|The Regional Water Board oversees site investigation and cleanup for unauthorized releases of pollutants to soils and groundwater and in some cases to surface waters or sediments. Sites include industrial facilities, dry cleaners, underground tanks, and aboveground tanks. Much of the pollution is due to past waste disposal and handling practices, as well as spills and leaks. New sites are discovered as a result of recent spills, property transactions, or nearby environmental investigations. Cleanup of Brownfields has become a new focus of our site cleanup programs, to address polluted properties in under-utilized urban areas.
The Regional Water Board oversees site cleanup through several programs:
You can find information on sites overseen by the Water Board and County Health agencies by visiting Geotracker, our on-line site cleanup database. Once there, select the “site/facility finder” button and use the search tool to find the site you are interested in.
The Water Board is one of several regulatory agencies that oversee such cleanup work in the Bay Area. Others include: the California Department of Toxics Substances Control (DTSC) and the nine County Health agencies. You can find information on sites overseen by DTSC by visiting Envirostor, a similar on-line site cleanup database.
Parties wishing to receive regulatory oversight for a site should apply to either DTSC or the Regional Water Board, using an application form found on the Cal/EPA Brownfields Memorandum of Agreement webpage (www.calepa.ca.gov/brownfields/MOA; see “request for oversight of a Brownfield site” hyperlinks). The two agencies will determine the appropriate lead agency, using criteria found in the Memorandum of Agreement.

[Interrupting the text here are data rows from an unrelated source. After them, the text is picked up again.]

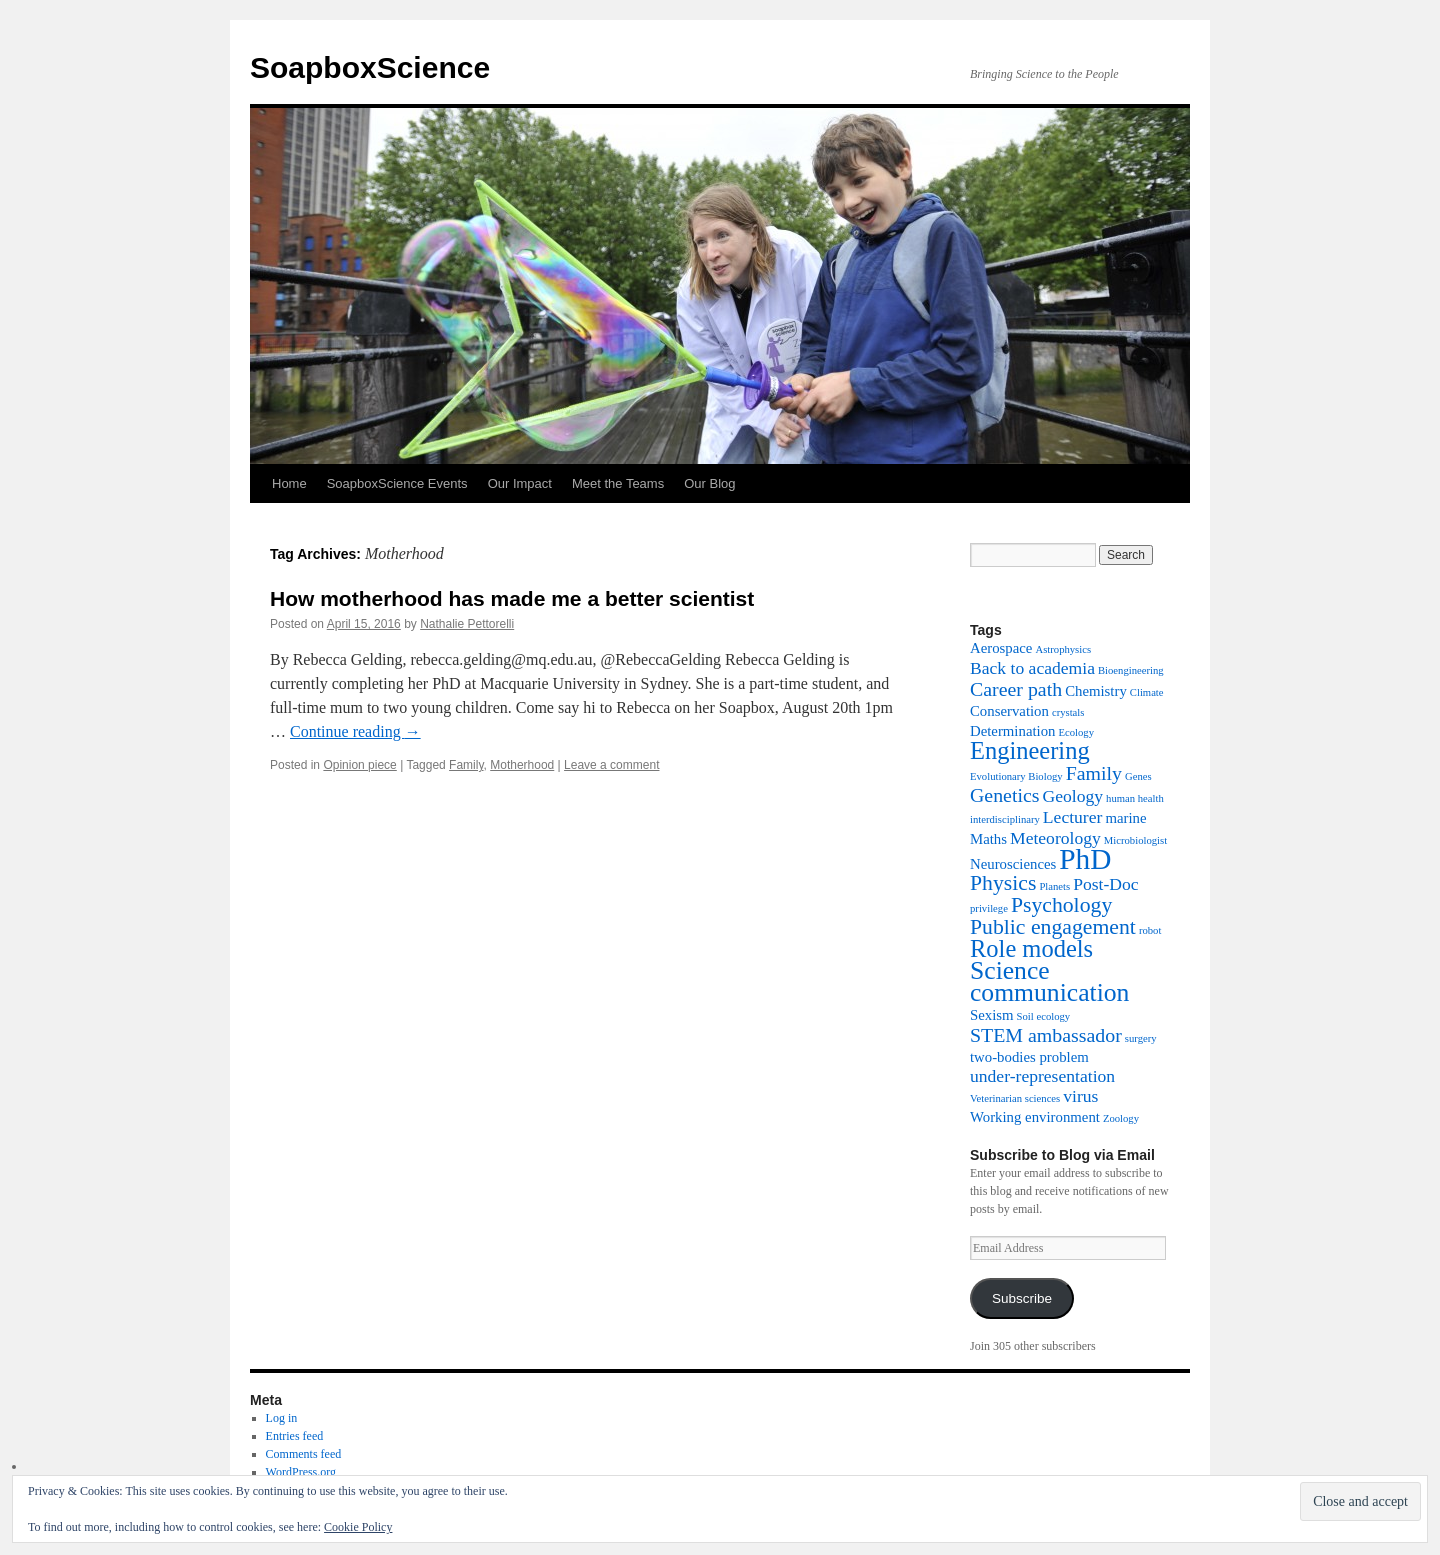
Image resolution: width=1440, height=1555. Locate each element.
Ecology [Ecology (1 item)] (1076, 732)
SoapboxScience (370, 67)
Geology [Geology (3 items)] (1073, 796)
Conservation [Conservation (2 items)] (1009, 711)
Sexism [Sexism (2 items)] (992, 1015)
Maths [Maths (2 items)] (988, 839)
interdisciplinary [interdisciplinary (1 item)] (1005, 819)
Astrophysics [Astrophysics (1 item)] (1063, 649)
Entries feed (295, 1436)
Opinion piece (359, 765)
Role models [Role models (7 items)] (1031, 948)
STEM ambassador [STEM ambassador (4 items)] (1046, 1035)
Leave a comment (611, 765)
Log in (282, 1418)
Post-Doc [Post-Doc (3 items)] (1105, 884)
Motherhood (522, 765)
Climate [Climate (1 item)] (1147, 692)
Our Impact (520, 483)
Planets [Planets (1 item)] (1054, 886)
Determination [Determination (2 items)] (1012, 731)
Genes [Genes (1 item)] (1138, 776)
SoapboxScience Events (397, 483)
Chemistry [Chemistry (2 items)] (1096, 691)
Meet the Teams (618, 483)
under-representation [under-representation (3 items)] (1042, 1076)
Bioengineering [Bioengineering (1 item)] (1131, 670)
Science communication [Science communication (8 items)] (1049, 981)
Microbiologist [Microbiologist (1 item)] (1135, 840)
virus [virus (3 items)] (1080, 1096)
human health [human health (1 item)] (1135, 798)
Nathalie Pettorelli (467, 624)
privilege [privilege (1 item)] (989, 908)
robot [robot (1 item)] (1150, 930)
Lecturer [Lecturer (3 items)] (1073, 817)
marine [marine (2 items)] (1125, 818)
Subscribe (1022, 1298)
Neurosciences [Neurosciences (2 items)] (1013, 864)
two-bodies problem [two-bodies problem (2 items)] (1029, 1057)
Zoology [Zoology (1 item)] (1121, 1118)
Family (466, 765)
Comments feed (304, 1454)
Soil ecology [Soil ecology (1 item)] (1044, 1016)
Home (289, 483)
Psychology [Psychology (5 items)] (1061, 905)
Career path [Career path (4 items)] (1016, 689)
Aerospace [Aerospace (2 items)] (1001, 648)
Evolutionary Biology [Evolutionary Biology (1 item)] (1016, 776)
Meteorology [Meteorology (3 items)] (1055, 838)
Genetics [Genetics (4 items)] (1005, 795)
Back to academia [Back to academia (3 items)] (1032, 668)
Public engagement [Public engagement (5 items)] (1053, 927)
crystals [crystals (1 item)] (1068, 712)
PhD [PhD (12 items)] (1085, 859)
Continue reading (355, 731)
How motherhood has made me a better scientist (512, 598)
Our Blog (709, 483)
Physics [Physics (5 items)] (1003, 883)
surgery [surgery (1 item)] (1141, 1038)
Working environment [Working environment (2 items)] (1035, 1117)
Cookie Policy (358, 1527)
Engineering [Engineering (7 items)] (1030, 750)
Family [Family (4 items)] (1094, 773)
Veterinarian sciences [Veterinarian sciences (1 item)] (1015, 1098)
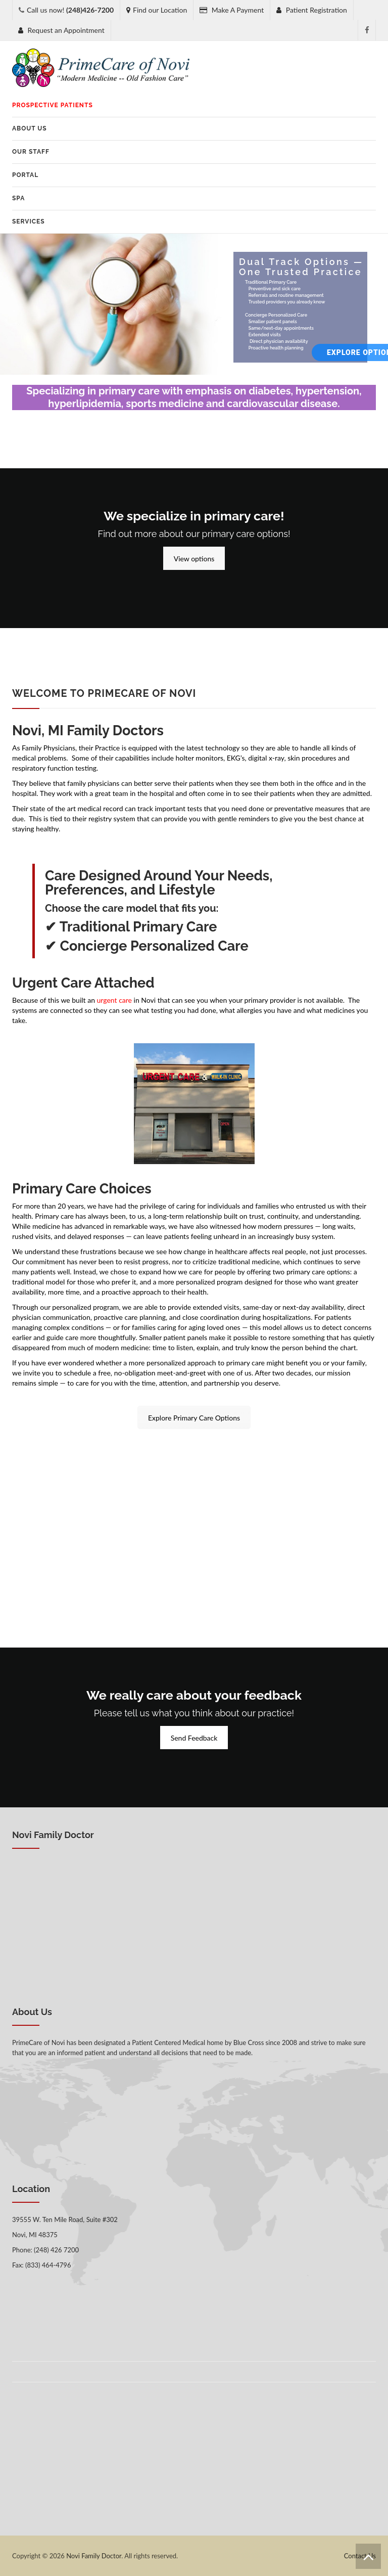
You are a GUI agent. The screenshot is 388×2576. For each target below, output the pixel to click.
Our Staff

The Water Board has developed Environmental Screening Levels (ESLs) to help expedite the identification and evaluation of potential environmental concerns at contaminated sites. Data collected at a site can be directly compared to ESLs, and the need for additional actions quickly determined. ESLs have been developed for more than 100 commonly detected constituents. They address a full range of concerns encountered at contamination sites and are protective of human health, water quality, and the environment. The ESLs do not constitute policy or regulation, and their use is optional.